In a recent paper, researchers, including members of the NVIDIA Applied Deep Learning Research (ADLR) team, described hybrid Mamba-Transformer models. In these hybrid models, standard transformer layers and novel SSM layers can be interleaved in arbitrary configurations. For example, the 8B hybrid model described in this paper has 56 layers. Four layers are self-attention layers, 24 are Mamba-2 layers, and 28 are multilayer perceptron (MLP) layers. The layers are allocated such that a Mamba-2 layer comes first, followed by the attention layers, with MLP layers distributed evenly throughout the model.

According to the paper, the hybrid 8B Mamba-2-Hybrid model “exceeds the 8B Transformer on all 12 standard tasks” evaluated by the team. And, the 8B Mamba-2-Hybrid is also “predicted to be up to 8x faster when generating tokens at inference time.”

A figure showing the Mamba-2-Hybrid architecture. — *Figure 2. The Mamba-2-Hybrid architecture, is described in “An Empirical Study of Mamba-based Language Models.” Credit:* *2406.07887 (arxiv.org)* *(Table 6)*

Beyond the improved ability to perform tasks and significant performance benefits during inference, the Mamba-2-Hybrid model also shows greater compute efficiency. The chart below shows the compute needed to train the 8B Mamba-2-Hybrid model compared to the compute required to train an 8B Transformer model as the sequence length increases.
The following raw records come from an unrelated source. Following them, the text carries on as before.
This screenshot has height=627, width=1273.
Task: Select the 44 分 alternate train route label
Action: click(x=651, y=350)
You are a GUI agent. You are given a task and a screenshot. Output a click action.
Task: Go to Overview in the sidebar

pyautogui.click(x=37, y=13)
A chart showing the amount of training compute, in TFLOPS, required for an 8B Transformer model and an 8B Mamba-2-Hybrid model, at sequence lengths starting at 2,048 and going to 32,768, from bottom to top. — Figure 3. The amount of compute required for one iteration of an 8B Transformer model compared to one iteration of an 8B Mamba-2-Hybrid. The hybrid model dramatically slows the compute increase with sequence length compared to the pure transformer model

At a sequence length of 2,048 tokens, the compute required for both is roughly similar, with the hybrid model showing a slight advantage. However, as sequence length scales to as many as 32,768 tokens, the compute required for the 8B Transformer model doubles, while only growing by 13% for the hybrid model. As modern language models support sequence lengths of 1M tokens and above, this advantage for the SSM-Transformer-hybrid models will only grow.

A first step in supporting a new class of model architectures

Model architecture innovation is critical to delivering new levels of intelligence. In addition to world-class support for building transformer-based models, NeMo and Megatron-Core now provide the community with the ability to train SSMs and SSDs, as well as hybrid models that combine their benefits with the strengths of transformer models.
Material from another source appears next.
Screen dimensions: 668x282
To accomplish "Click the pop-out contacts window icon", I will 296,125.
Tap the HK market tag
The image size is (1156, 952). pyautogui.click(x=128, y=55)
With this release of NeMo, the following initial features are provided to enable the community to quickly begin experimenting:

Support for SSD models, including Mamba-2.
Support for RG-LRU (Griffin architecture.)
Support for Transformer/SSM hybrid model combinations.
Fine-tuning support for Recurrent Gemma (Griffin), pure Mamba-2 models, and the 8B Mamba-2-Hybrid models.
Sharding and model parallelism support.

In upcoming releases, support for additional sub-quadratic model architectures, additional performance optimizations, and support for FP8 training are planned.